PROMPT.
The answer is a stretch of the material below, returned exactly: the line containing "Reseau Picpus (434, 1451)", the line containing "2019 (477, 424)", and all lines between.

DATA UNDER STUDY.
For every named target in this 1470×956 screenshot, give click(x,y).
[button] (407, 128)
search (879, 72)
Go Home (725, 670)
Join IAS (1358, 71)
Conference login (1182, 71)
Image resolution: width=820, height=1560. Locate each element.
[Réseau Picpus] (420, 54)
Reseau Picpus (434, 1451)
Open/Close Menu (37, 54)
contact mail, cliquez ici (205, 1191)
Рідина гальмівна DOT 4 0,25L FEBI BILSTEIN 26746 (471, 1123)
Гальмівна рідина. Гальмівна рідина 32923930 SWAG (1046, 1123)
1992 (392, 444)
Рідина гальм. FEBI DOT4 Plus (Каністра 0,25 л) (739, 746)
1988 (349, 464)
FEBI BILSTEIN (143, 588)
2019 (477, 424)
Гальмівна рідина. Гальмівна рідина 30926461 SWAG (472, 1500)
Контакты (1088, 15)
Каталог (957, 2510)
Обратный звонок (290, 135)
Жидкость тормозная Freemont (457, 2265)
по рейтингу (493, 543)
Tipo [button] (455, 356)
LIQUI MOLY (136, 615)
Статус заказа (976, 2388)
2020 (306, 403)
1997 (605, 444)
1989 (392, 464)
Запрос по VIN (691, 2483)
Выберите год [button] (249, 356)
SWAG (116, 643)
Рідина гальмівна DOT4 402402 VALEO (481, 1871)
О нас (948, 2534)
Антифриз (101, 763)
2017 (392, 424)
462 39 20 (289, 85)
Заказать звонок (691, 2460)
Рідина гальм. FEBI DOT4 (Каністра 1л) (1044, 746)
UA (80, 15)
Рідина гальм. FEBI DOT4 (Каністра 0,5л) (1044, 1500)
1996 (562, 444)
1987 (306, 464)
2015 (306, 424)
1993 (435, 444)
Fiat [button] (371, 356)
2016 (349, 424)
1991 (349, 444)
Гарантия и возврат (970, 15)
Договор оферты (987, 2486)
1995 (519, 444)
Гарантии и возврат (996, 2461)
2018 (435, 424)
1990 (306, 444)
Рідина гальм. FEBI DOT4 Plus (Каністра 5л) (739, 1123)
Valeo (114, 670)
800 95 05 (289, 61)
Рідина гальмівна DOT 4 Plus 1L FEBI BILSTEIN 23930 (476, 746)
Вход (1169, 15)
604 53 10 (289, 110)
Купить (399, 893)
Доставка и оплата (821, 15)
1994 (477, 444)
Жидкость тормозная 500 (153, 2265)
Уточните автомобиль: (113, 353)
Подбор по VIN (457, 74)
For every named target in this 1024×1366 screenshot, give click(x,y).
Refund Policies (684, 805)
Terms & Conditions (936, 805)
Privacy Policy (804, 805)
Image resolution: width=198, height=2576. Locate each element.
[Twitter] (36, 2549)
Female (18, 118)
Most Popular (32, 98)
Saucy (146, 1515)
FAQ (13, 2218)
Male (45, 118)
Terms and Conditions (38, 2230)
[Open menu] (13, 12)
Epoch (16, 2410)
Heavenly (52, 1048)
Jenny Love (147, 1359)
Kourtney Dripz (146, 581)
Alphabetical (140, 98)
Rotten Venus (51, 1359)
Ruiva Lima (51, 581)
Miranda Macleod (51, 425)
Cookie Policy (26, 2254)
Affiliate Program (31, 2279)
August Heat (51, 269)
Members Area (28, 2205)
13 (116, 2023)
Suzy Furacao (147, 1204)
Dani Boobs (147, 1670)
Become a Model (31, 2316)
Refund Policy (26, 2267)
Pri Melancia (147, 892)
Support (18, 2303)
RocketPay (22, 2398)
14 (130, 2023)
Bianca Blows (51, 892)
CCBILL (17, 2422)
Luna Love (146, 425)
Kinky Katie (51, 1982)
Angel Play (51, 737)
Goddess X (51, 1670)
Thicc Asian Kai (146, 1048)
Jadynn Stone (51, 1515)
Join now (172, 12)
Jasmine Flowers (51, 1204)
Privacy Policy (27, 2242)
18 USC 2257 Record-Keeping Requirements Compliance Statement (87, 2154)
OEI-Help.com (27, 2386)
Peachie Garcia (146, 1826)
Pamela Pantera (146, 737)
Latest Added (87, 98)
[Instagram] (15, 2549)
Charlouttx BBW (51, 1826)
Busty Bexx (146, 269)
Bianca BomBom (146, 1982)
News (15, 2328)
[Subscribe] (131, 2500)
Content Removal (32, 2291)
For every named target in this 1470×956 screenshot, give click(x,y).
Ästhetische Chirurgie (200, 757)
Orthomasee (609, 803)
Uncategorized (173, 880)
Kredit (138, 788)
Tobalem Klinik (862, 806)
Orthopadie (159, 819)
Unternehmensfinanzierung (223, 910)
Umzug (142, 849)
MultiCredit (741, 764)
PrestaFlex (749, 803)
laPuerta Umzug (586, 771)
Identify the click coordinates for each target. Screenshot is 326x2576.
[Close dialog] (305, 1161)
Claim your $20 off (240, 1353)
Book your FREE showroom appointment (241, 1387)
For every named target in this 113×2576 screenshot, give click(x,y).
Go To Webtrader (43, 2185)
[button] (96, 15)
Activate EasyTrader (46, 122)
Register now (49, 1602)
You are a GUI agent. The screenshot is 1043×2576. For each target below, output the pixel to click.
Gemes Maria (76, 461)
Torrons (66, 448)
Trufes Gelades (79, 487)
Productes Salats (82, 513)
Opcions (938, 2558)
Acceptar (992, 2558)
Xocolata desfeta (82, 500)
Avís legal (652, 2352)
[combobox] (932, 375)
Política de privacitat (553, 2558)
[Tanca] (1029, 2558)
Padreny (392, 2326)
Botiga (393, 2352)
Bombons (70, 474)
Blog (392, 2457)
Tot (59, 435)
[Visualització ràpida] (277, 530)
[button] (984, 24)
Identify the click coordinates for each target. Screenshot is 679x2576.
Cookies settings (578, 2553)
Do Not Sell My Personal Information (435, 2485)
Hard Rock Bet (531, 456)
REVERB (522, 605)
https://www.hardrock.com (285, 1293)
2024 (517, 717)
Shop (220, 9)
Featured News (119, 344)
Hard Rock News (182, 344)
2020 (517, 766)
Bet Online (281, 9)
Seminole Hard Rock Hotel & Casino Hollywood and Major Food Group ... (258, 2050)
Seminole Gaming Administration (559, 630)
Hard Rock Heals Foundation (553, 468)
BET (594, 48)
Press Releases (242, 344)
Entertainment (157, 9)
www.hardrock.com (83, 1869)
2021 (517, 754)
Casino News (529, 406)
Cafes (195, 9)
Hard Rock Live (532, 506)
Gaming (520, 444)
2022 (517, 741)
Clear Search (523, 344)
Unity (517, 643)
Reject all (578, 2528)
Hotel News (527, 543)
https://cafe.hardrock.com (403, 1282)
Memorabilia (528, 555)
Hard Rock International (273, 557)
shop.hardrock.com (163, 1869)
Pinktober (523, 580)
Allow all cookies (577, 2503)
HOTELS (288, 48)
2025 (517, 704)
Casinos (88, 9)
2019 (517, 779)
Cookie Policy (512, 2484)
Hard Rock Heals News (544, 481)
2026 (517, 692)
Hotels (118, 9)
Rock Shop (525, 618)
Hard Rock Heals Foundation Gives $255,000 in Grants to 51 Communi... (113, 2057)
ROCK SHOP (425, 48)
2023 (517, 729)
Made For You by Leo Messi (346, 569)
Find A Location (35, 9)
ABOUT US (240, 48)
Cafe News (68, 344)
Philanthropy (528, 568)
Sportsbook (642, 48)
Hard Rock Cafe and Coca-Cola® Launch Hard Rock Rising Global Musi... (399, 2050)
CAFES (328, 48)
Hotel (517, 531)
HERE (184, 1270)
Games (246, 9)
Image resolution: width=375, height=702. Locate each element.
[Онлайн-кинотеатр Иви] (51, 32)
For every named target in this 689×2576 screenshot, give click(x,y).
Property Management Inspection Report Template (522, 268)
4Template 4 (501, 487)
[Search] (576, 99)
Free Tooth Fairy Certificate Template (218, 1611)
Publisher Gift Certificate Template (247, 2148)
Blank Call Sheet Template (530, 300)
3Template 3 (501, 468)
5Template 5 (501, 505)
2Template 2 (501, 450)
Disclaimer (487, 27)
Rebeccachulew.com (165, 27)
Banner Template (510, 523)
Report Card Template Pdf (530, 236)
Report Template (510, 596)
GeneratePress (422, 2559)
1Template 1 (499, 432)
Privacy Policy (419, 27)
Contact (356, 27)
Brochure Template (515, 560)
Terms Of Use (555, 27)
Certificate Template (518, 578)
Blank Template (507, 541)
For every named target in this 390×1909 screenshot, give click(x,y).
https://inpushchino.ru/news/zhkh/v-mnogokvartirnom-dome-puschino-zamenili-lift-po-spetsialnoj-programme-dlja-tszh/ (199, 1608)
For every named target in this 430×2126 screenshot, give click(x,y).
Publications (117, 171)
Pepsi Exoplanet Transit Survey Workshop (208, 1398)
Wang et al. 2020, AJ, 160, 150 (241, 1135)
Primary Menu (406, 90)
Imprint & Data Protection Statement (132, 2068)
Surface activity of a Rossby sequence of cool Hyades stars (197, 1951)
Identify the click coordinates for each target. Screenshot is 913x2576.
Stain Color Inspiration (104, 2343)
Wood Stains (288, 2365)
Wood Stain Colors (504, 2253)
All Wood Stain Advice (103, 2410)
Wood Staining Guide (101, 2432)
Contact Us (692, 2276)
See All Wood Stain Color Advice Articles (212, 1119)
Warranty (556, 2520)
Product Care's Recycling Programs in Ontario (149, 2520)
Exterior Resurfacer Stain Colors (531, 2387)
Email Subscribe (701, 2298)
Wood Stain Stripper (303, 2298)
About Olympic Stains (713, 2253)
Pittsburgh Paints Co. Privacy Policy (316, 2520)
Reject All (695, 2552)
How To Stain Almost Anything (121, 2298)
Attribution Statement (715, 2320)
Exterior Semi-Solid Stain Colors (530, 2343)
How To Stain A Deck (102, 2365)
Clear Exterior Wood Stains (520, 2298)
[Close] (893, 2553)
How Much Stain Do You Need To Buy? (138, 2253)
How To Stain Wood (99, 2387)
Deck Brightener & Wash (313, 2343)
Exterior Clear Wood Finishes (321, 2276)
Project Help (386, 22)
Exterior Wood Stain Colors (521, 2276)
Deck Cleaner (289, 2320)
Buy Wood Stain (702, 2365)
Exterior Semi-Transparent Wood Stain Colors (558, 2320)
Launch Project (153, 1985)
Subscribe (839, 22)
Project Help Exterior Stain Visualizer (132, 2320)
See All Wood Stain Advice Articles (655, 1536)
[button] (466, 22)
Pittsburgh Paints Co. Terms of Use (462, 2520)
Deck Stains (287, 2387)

PROBLEM SOLUTION.
Reseau Picpus (434, 1451)
Open/Close Menu (37, 54)
contact mail, cliquez ici (205, 1191)
Рідина гальмівна DOT 4 0,25L FEBI BILSTEIN 26746 (471, 1123)
Гальмівна рідина. Гальмівна рідина 32923930 SWAG (1046, 1123)
1992 (392, 444)
Рідина гальм. FEBI DOT4 Plus (Каністра 0,25 л) (739, 746)
1988 (349, 464)
FEBI BILSTEIN (143, 588)
2019 (477, 424)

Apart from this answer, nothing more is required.